A 31-year-old man presented to our hospital with intermittent left-sided chest pain and radiation to his left arm. Associated symptoms included shortness of breath and diaphoresis. He described experiencing similar symptoms in recent months. Medical history was pertinent for obesity, uncontrolled diabetes, and hypertension. Laboratory values revealed a glycosylated haemoglobin (HbA1c) of 14.1% and lipid profile significant for total cholesterol of 364 mg/dL, high-density lipoprotein (HDL) 24 mg/dL, and triglycerides of 1,146 mg/dL. ECG showed normal sinus rhythm without evidence of ischaemia, infarction, or hypertrophy. Echocardiogram was structurally normal, with normal ejection fraction and wall motion. Troponin I levels were intermediate (peak 0.24 ng/mL) and he was assessed as having intermediate-risk chest pain.

Sheppard - Figure 1. Axial cardiac computed tomography (CT) image demonstrating zero detectable calcium burden
Figure 1. Axial cardiac computed tomography (CT) image demonstrating zero detectable calcium burden

As part of a protocol at our hospital, patients with chest pain and an intermediate risk profile proceed directly to CCTA to exclude obstruction. The patient had a CAC score of zero (figure 1), but CCTA revealed severe two-vessel disease with total occlusion of the mid-left anterior descending (LAD) and proximal first obtuse marginal (OM1) arteries (figure 2). Coronary angiography confirmed complete mid-LAD occlusion with reconstituted distal flow supplied via right-to-left collaterals, and 80% proximal stenosis of the OM1. He underwent successful revascularisation with two-vessel coronary artery bypass grafting and was discharged in stable condition.

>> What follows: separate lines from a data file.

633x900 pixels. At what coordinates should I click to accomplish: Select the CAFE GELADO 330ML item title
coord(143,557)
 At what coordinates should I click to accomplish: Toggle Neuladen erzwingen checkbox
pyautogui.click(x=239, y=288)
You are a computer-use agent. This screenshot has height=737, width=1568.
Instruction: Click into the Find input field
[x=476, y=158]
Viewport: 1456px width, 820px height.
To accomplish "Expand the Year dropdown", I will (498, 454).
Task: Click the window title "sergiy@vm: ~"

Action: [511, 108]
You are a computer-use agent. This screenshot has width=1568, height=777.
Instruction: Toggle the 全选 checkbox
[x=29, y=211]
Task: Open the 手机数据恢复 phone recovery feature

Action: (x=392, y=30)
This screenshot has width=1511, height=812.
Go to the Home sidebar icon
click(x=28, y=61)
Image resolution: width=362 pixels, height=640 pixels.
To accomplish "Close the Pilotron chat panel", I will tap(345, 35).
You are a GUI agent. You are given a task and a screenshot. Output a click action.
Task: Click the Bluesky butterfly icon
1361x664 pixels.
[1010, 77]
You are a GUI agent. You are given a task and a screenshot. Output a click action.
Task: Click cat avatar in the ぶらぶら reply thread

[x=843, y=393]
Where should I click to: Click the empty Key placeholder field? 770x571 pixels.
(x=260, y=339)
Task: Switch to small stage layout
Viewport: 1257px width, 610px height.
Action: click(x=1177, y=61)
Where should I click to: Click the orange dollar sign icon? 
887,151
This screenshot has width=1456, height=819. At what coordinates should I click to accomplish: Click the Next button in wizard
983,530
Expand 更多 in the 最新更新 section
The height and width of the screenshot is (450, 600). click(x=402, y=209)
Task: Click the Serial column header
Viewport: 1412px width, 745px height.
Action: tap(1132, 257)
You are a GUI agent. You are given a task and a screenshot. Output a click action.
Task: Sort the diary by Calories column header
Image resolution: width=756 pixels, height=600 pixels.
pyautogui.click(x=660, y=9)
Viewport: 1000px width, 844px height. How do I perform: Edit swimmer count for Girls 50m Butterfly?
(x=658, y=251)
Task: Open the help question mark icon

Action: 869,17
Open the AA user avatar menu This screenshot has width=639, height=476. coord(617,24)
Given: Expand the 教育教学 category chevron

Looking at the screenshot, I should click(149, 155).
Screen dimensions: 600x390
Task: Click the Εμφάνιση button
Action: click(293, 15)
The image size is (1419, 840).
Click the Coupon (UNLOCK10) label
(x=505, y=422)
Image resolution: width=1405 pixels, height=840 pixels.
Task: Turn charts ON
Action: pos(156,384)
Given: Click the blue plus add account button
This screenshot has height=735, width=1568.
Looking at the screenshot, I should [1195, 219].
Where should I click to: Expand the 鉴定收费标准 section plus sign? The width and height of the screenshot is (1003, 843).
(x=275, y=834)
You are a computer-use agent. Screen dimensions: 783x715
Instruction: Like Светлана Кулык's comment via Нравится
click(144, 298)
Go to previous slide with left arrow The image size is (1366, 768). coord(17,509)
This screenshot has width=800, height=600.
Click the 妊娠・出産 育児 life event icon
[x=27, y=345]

Sheppard - Figure 2. A. Axial CT angiography image demonstrating occlusions of the mid-left anterior descending (mLAD) and first obtuse marginal (OM1). B. Mid-LAD total occlusion in coronal view. C. OM1 occlusion in axial view
Figure 2. A. Axial CT angiography image demonstrating occlusions of the mid-left anterior descending (mLAD) and first obtuse marginal (OM1). B. Mid-LAD total occlusion in coronal view. C. OM1 occlusion in axial view

Conclusion

In this paper, we review the strong evidence supporting CAC as a diagnostic and prognostic marker of ASCVD. We consider the diagnostic implications of a zero CAC score, with attention to its age-dependent limitations. In older adults, CAC=0 is a validated biomarker portending low risk of cardiovascular events.55 However, as reflected in our illustrative case, CAC=0 does not reliably exclude obstructive CAD in younger patients, who are known to have a higher burden of non-calcified plaque. Here, CCTA is irreplaceable for guiding decision-making in both emergency and outpatient settings. When the diagnosis is in question, adults under 40 years with chest pain and an intermediate risk profile should proceed directly to CCTA. Future work will further expand our understanding of CAC scores across the demographic spectrum, facilitating optimal integration of this tool to best evaluate risk and guide interventions in the individual patient.

Key messages

  • The coronary artery calcium (CAC) score is a powerful, well-validated biomarker that reliably predicts risk burden in atherosclerotic cardiovascular disease
  • In older adults, CAC score of zero reliably down-stratifies risk of obstructive coronary artery disease (CAD)
  • In adults under 40 years, zero CAC score does not reliably exclude obstructive CAD due to higher prevalence of non-calcified plaque
  • Younger patients with chest pain and risk factors raising suspicion for CAD should proceed directly to coronary computed tomography angiography (CCTA)

Conflicts of Interest

MJB is a consultant for General Electric. JP, SL, SJL, SKR: none declared.

Funding

This work was supported by funding from the National Heart, Lung, and Blood Institute (NHLBI) of the United States National Institutes of Health (NIH) under award number NIHR01HL146666.

Patient consent

Informed patient consent was obtained for the clinical case included in this manuscript.